# Normalizing Flows

In this article we introduce the ADCME module for flow-based generative models. The flow-based generative models can be used to model the joint distribution of high-dimensional random variables. It constructs a sequence of invertible transformation of distributions

$$$x = f(u) \quad u \sim \pi(u)$$$

based on the change of variable equation

$$$p(x) = \pi(f^{-1}(x)) \left|\det\left(\frac{\partial f^{-1}(x)}{\partial x}\right)\right|$$$
Example

Consider the transformation $f: \mathbb{R}\rightarrow [0,1]$, s.t. $f(x) = \mathrm{sigmoid}(x) = \frac{1}{1+e^{-x}}$. Consider the random variable

$$$u \sim \mathcal{N}(0,1)$$$

We want to find out the probability density function of $p(x)$, where $x=f(u)$. To this end, we have

$$$f^{-1}(x)=\log(x) - \log(1-x) \Rightarrow \frac{\partial f^{-1}(x)}{\partial x} = \frac{1}{x} + \frac{1}{1-x}$$$

Therefore, we have

\begin{aligned} p(x) &= \pi(f^{-1}(x))\left( \frac{1}{x} + \frac{1}{1-x}\right) \\ &= \frac{1}{\sqrt{2\pi}}\exp\left(-\frac{(\log(x)-\log(1-x))^2}{2}\right)\left( \frac{1}{x} + \frac{1}{1-x}\right) \end{aligned}

Compared to other generative models such as variational autoencoder (VAE) and generative neural networks (GAN), the flow-based generative models give us explicit formuas of density functions. For model training, we can directly minimizes the posterier log likelihood in the flow-based generative models, while use approximate likelihood functions in VAE and adversarial training in GAN. In general, the flow-based generative model is easier to train than VAE and GAN. In the following, we give some examples of using flow-based generatives models in ADCME.

## Type Hierarchy

The flow-based generative model is organized as follows, from botton level to top level:

• FlowOp.
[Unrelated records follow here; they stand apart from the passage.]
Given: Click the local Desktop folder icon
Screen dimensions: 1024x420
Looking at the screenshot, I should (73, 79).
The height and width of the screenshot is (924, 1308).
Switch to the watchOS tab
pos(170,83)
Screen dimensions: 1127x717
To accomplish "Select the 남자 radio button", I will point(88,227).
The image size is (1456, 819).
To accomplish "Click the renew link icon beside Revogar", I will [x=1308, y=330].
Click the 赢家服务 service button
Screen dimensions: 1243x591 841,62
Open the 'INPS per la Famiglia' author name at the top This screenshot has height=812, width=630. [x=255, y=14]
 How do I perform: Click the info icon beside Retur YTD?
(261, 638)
This consists of unit invertible transformations, such as AffineConstantFlow and Invertible1x1Conv.
• NormalizingFlow. This is basically a sequence of FlowOp. It is not exposed to users.
• NormalizingFlowModel. This is a container of the sequence of FlowOps and a prior distribution. NormalizingFlowModel is callable and can "normalize" the data distribution. We can also sample from NormalizingFlowModel, where the prior distribution is transformed to data distribution.

## A Simple Example

Let's consider a simple example for transforming the two moons dataset to a univariate Gaussian distribution. First, we adapt a function from here and use it to generate the dataset

using Revise
using ADCME
using PyCall
using PyPlot
using Random

# nmoons is adapted from https://github.com/wildart/nmoons
function nmoons(::Type{T}, n::Int=100, c::Int=2;
shuffle::Bool=false, ε::Real=0.1, d::Int = 2,
translation::Vector{T}=zeros(T, d),
rotations::Dict{Pair{Int,Int},T} = Dict{Pair{Int,Int},T}(),
seed::Union{Int,Nothing}=nothing) where {T <: Real}
rng = seed === nothing ? Random.GLOBAL_RNG : MersenneTwister(Int(seed))
ssize = floor(Int, n/c)
ssizes = fill(ssize, c)
ssizes[end] += n - ssize*c
@assert sum(ssizes) == n "Incorrect partitioning"
pi = convert(T, π)
R(θ) = [cos(θ) -sin(θ); sin(θ) cos(θ)]
X = zeros(d,0)
for (i, s) in enumerate(ssizes)
circ_x = cos.(range(zero(T), pi, length=s)).-1.0
circ_y = sin.(range(zero(T), pi, length=s))
C = R(-(i-1)*(2*pi/c)) * hcat(circ_x, circ_y)'
C = vcat(C, zeros(d-2, s))
dir = zeros(d)-C[:,end] # translation direction
X = hcat(X, C .+ dir.*translation)
end
y = vcat([fill(i,s) for (i,s) in enumerate(ssizes)]...)
if shuffle
idx = randperm(rng, n)
X, y = X[:, idx], y[idx]
end
# Add noise to the dataset
if ε > 0.0
X += randn(rng, size(X)).*convert(T,ε/d)
end
# Rotate dataset
for ((i,j),θ) in rotations
X[[i,j],:] .= R(θ)*view(X,[i,j],:)
end
return X, y
end

function sample_moons(n)
X, _ = nmoons(Float64, n, 2, ε=0.05, d=2, translation=[0.25, -0.25])
return Array(X')
end

Next we construct a flow-based generative model, as follows:

prior = ADCME.MultivariateNormalDiag(loc=zeros(2))
model = NormalizingFlowModel(prior, flows)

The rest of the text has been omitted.